◆ **Try it**: Transcribe all records exactly; omit pictures.

·····

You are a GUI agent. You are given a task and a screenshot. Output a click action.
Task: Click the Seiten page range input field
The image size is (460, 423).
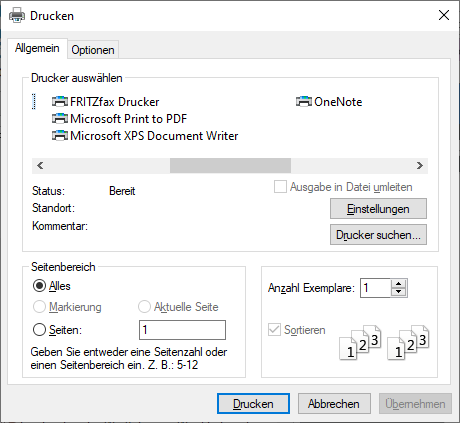coord(182,330)
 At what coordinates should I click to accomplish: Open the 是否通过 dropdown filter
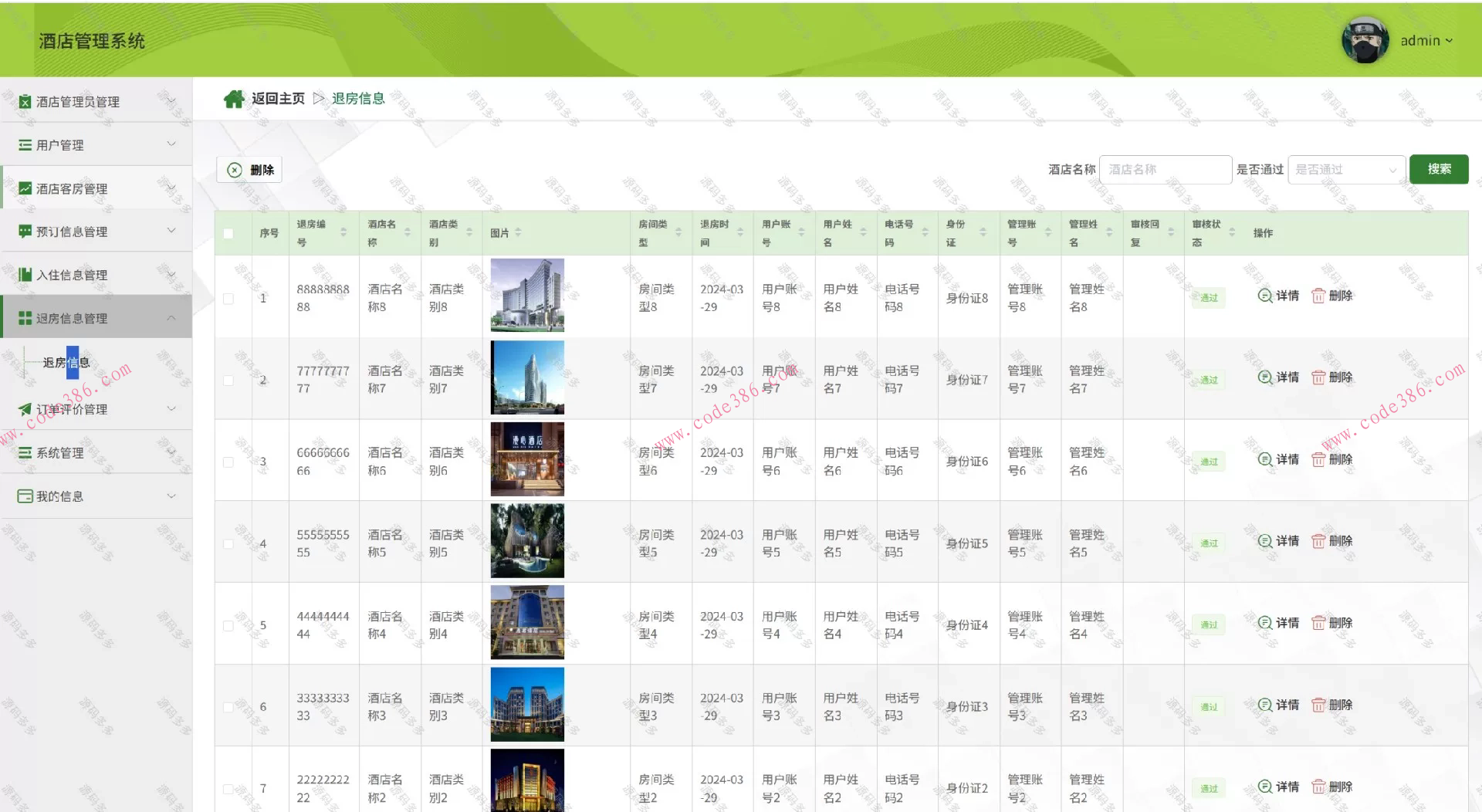[x=1345, y=170]
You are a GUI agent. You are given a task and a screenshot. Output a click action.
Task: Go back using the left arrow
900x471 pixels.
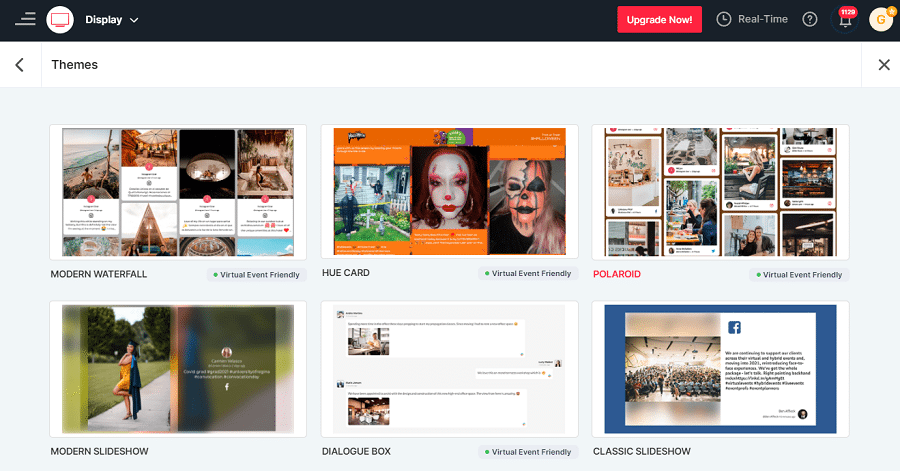pos(19,65)
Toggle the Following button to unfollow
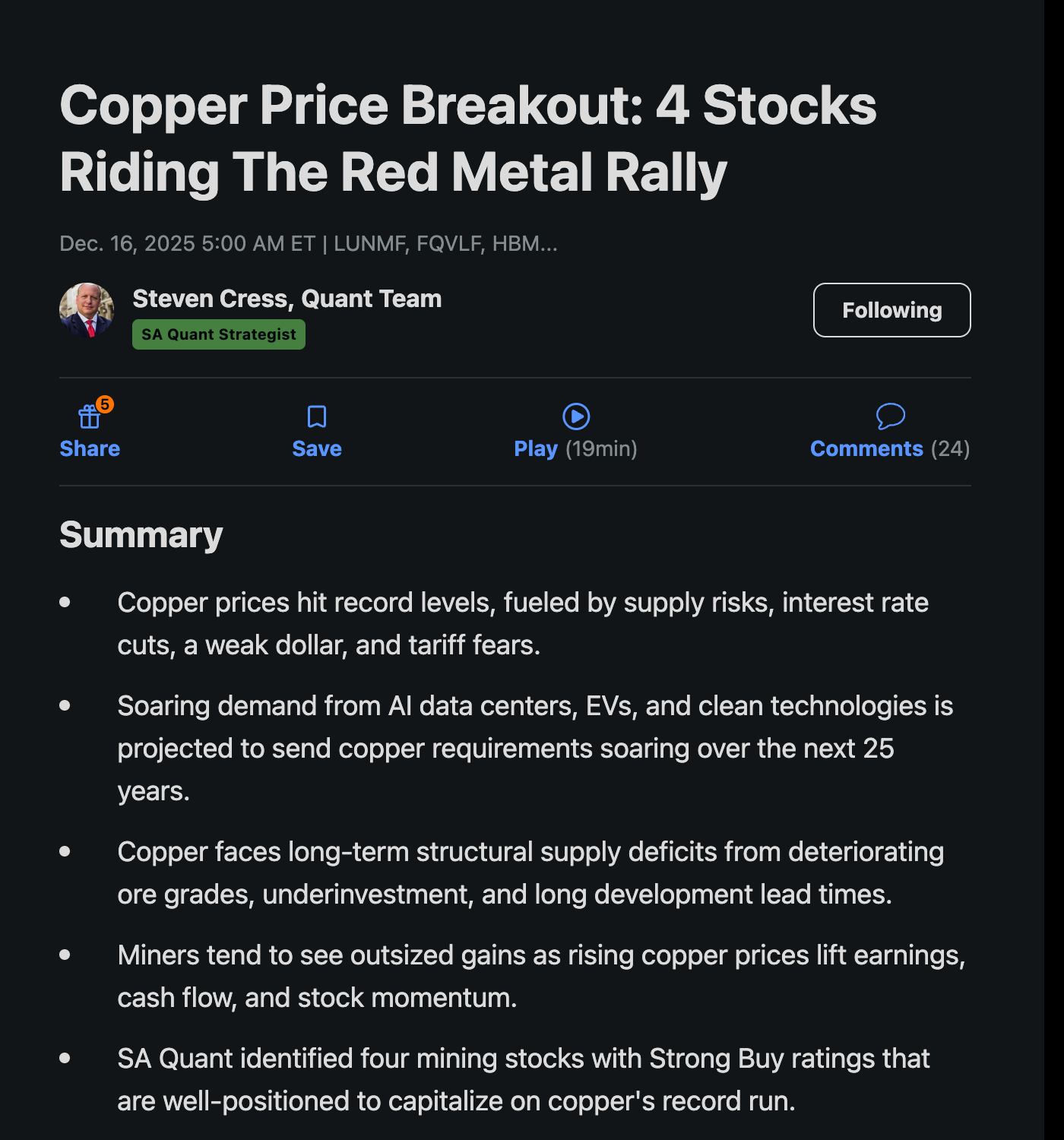 (x=891, y=310)
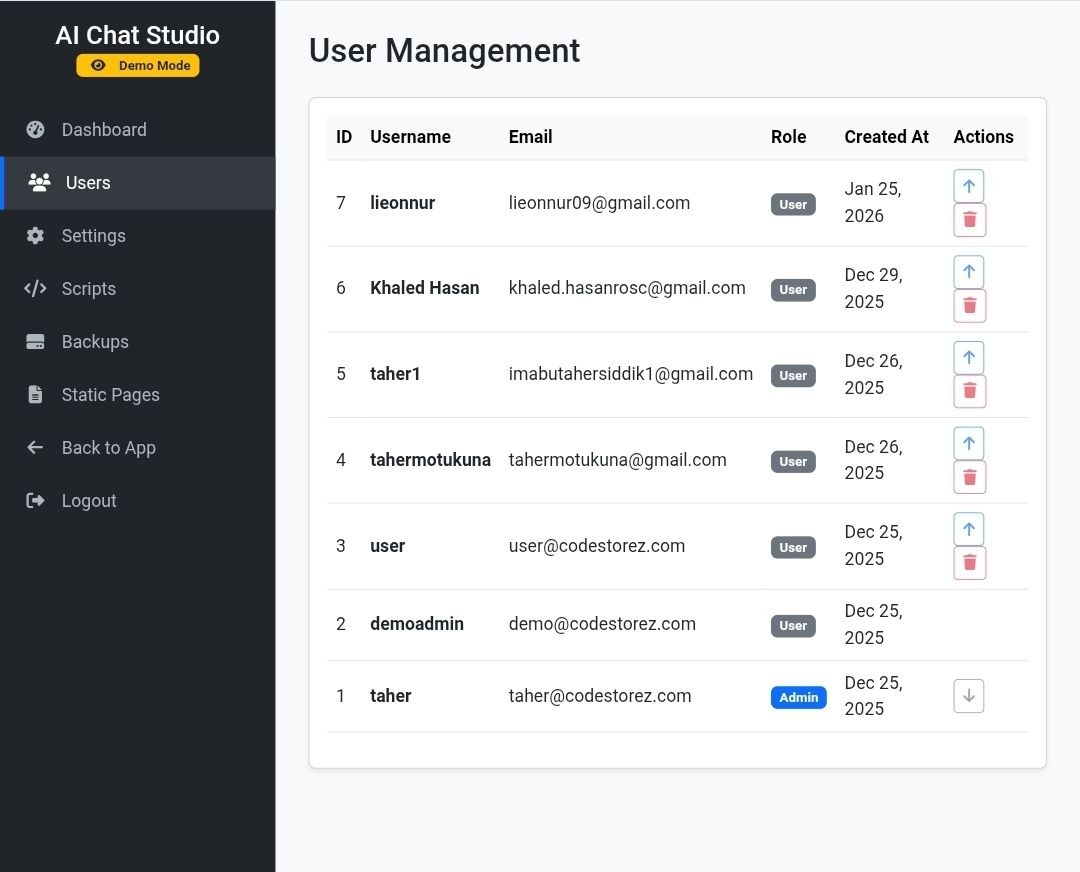Screen dimensions: 1080x872
Task: Navigate to Backups page
Action: click(x=95, y=342)
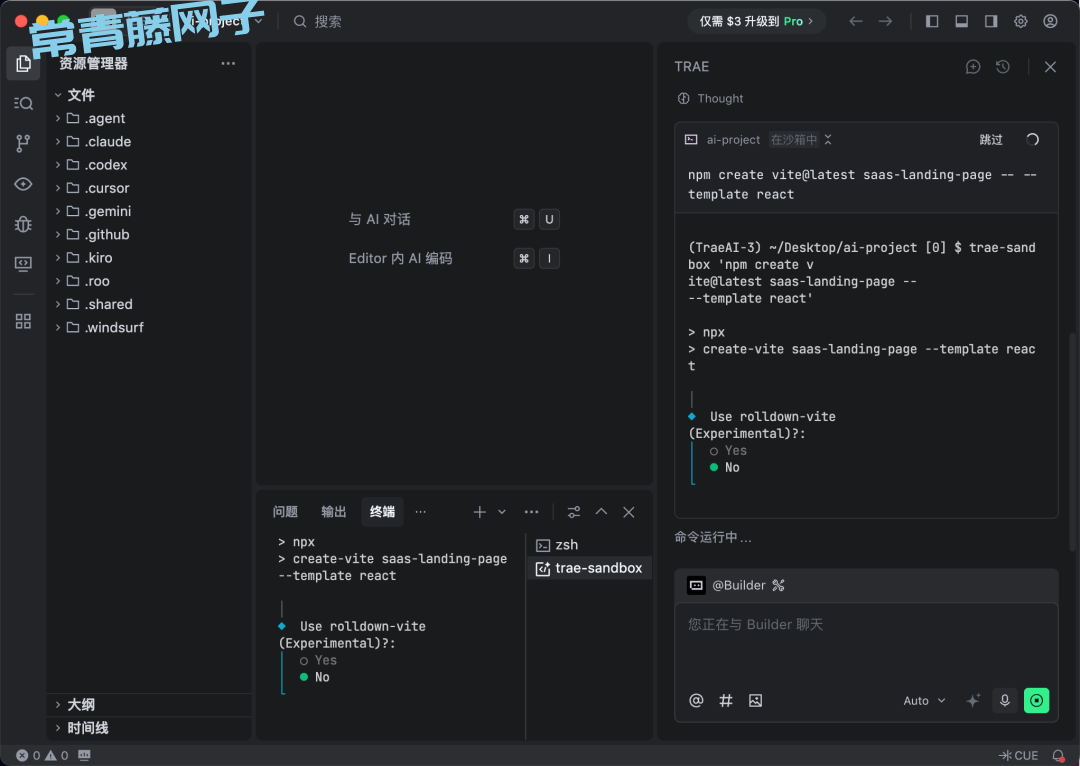Image resolution: width=1080 pixels, height=766 pixels.
Task: Open the Run and Debug bug icon
Action: (23, 224)
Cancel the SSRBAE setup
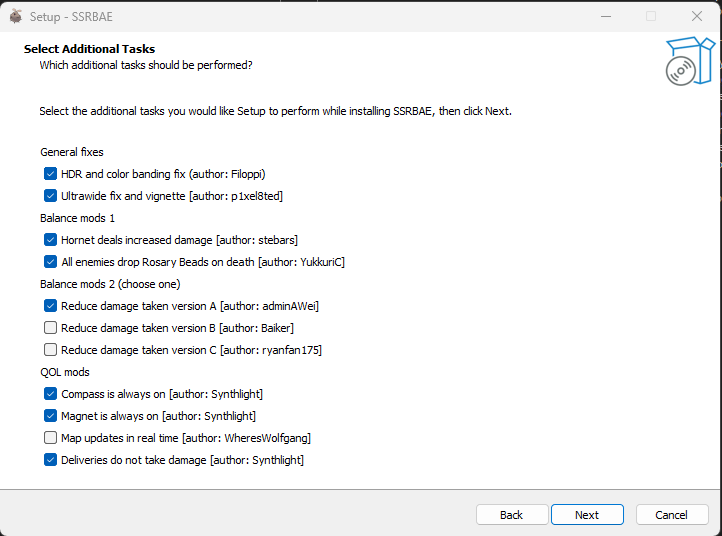 click(672, 515)
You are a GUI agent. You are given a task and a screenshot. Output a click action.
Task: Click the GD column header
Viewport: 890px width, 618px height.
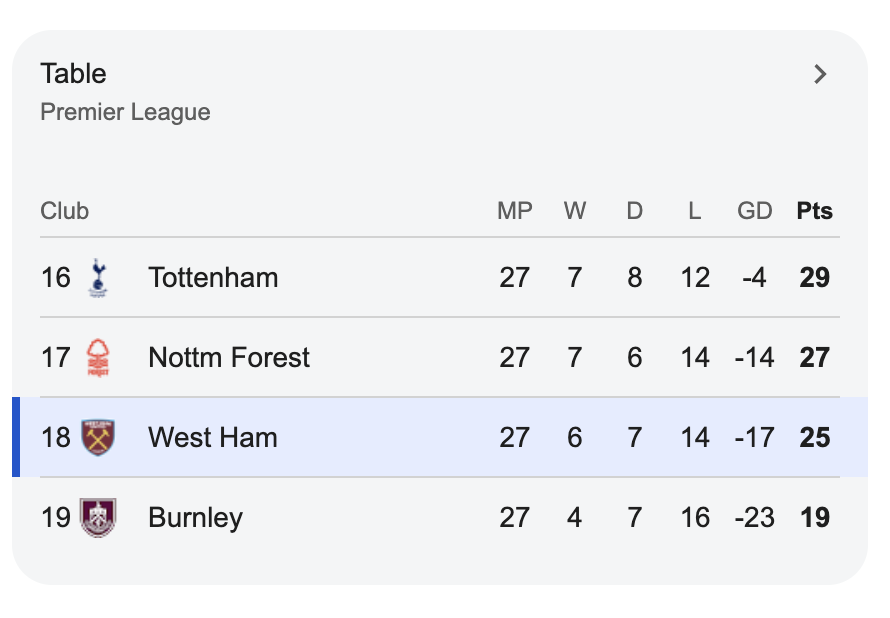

·····

◆ **Task answer**:
You are a GUI agent. You are given a task and a screenshot. Output a click action.
Task: Click the Seiten page range input field
The image size is (460, 423).
coord(182,330)
 At what coordinates should I click to accomplish: Open the 是否通过 dropdown filter
[x=1345, y=170]
You are a GUI agent. You are given a task and a screenshot. Output a click action.
Task: Go back using the left arrow
900x471 pixels.
pos(19,65)
Toggle the Following button to unfollow
 (x=891, y=310)
Screen dimensions: 1080x872
Task: Navigate to Backups page
Action: click(x=95, y=342)
Image resolution: width=1080 pixels, height=766 pixels.
Task: Open the Run and Debug bug icon
Action: (23, 224)
Cancel the SSRBAE setup
 click(672, 515)
You are a GUI agent. You are given a task and a screenshot. Output a click action.
Task: Click the GD column header
Viewport: 890px width, 618px height.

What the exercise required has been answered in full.